Abstract We have monitored agonist-induced α1B-adrenergic receptor (α1BAR) redistribution by immunocytochemical procedures in concert with functional measurements of agonist-elicited [3H]inositol phosphate (InsP) production in human embryonal kidney 293 cells stably expressing α1BAR cDNA (HEK293/α1B). Anti-peptide antibodies directed against the carboxyl-terminal decapeptide of the α1BAR were prepared and shown to react specifically with α1BAR on immunoblots and in situ in HEK293/α1Btransfectants. Treatment of HEK293/α1Bcells with norepinephrine (10 μ M) results in a rapid (5-15 min) and striking internalization of cell surface receptor as visualized by confocal immunofluorescence microscopy. Receptor redistribution is sustained in the presence of agonist, rapidly reversed upon agonist removal, and prevented by the α1antagonist prazosin. Receptor internalizes to endosomes, as shown by colocalization with transferrin receptor, an endosomal marker. Activation of protein kinase C (PKC) with phorbol 12-myristate 13-acetate (50 n M) causes receptor endocytosis similar to agonist; agonist-induced internalization is blocked by the PKC inhibitor staurosporine (0.5 μ M). In parallel experiments, agonist-induced [3H]InsP production is abolished by phorbol 12-myristate 13-acetate but potentiated by staurosporine.
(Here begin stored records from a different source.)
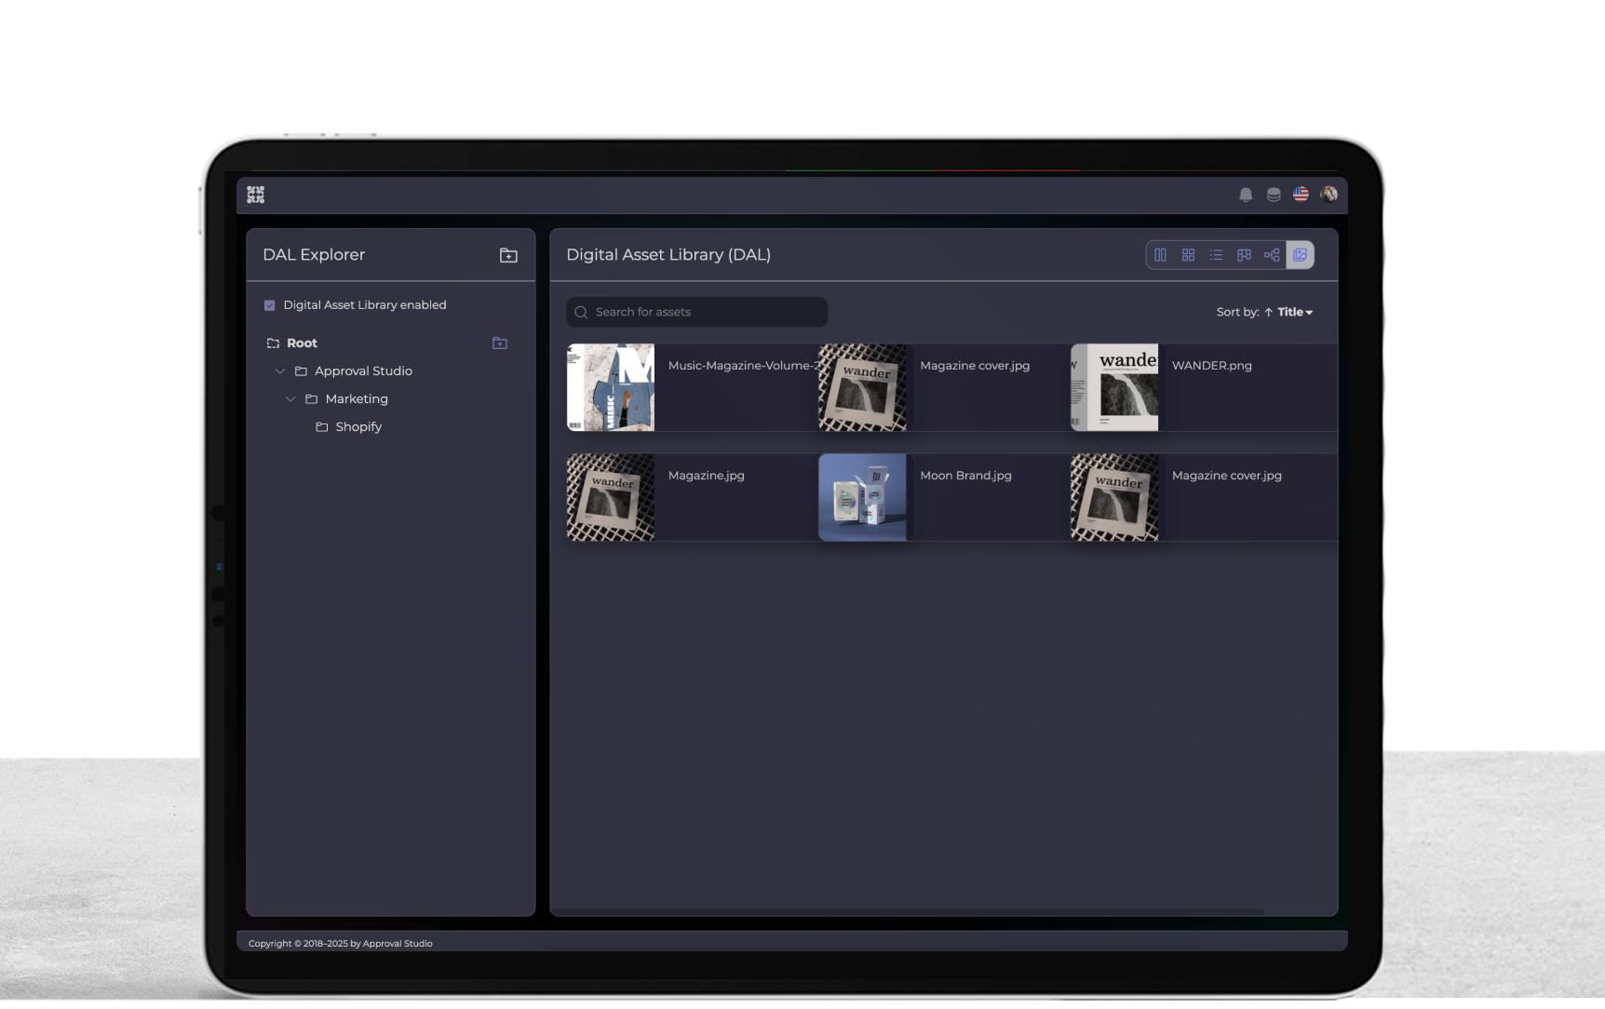Switch to hierarchy tree view

pyautogui.click(x=1272, y=255)
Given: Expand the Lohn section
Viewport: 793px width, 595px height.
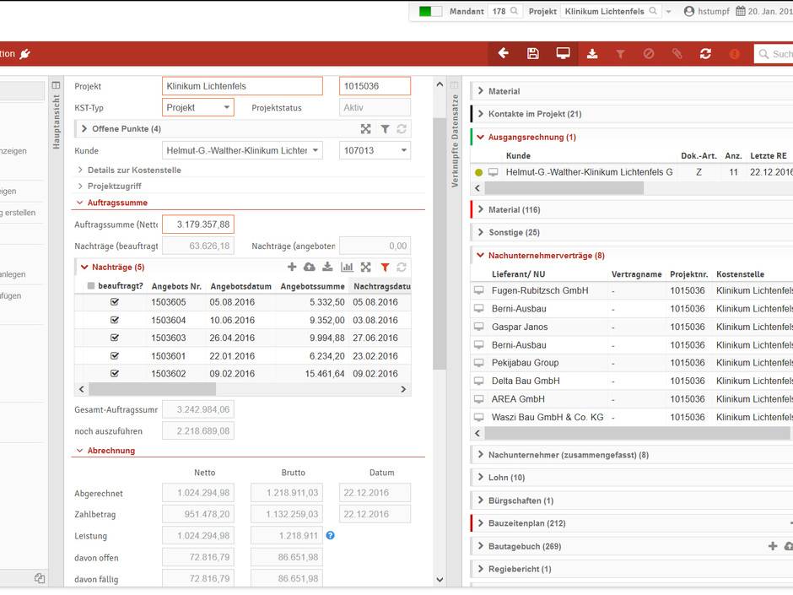Looking at the screenshot, I should (x=506, y=477).
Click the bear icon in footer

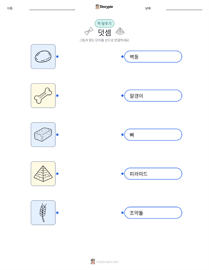coord(93,261)
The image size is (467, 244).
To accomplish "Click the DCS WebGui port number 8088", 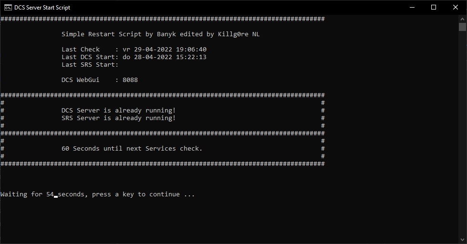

Inhibition of receptor internalization with hypertonic sucrose attenuates agonist-induced [3H]InsP formation; this effect is reversed by concomitant inhibition of PKC with staurosporine. These results suggest that PKC-dependent phosphorylation occurring as a consequence of α1AR stimulation induces receptor desensitization and internalization. Internalized receptor is reactivated and continuously recycled to the cell surface during agonist exposure.